INSTRUCTIONS FOR THE TASK
Exact repetition is the task: copy every entry below.

DATA SHOWN

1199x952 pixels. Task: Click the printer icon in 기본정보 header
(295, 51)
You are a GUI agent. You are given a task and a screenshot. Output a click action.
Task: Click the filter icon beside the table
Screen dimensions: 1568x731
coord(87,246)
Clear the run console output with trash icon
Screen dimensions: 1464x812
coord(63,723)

SOLUTION FOR THIS EXERCISE
1199x952 pixels. Task: Click the printer icon in 기본정보 header
(295, 51)
You are a GUI agent. You are given a task and a screenshot. Output a click action.
Task: Click the filter icon beside the table
Screen dimensions: 1568x731
coord(87,246)
Clear the run console output with trash icon
Screen dimensions: 1464x812
coord(63,723)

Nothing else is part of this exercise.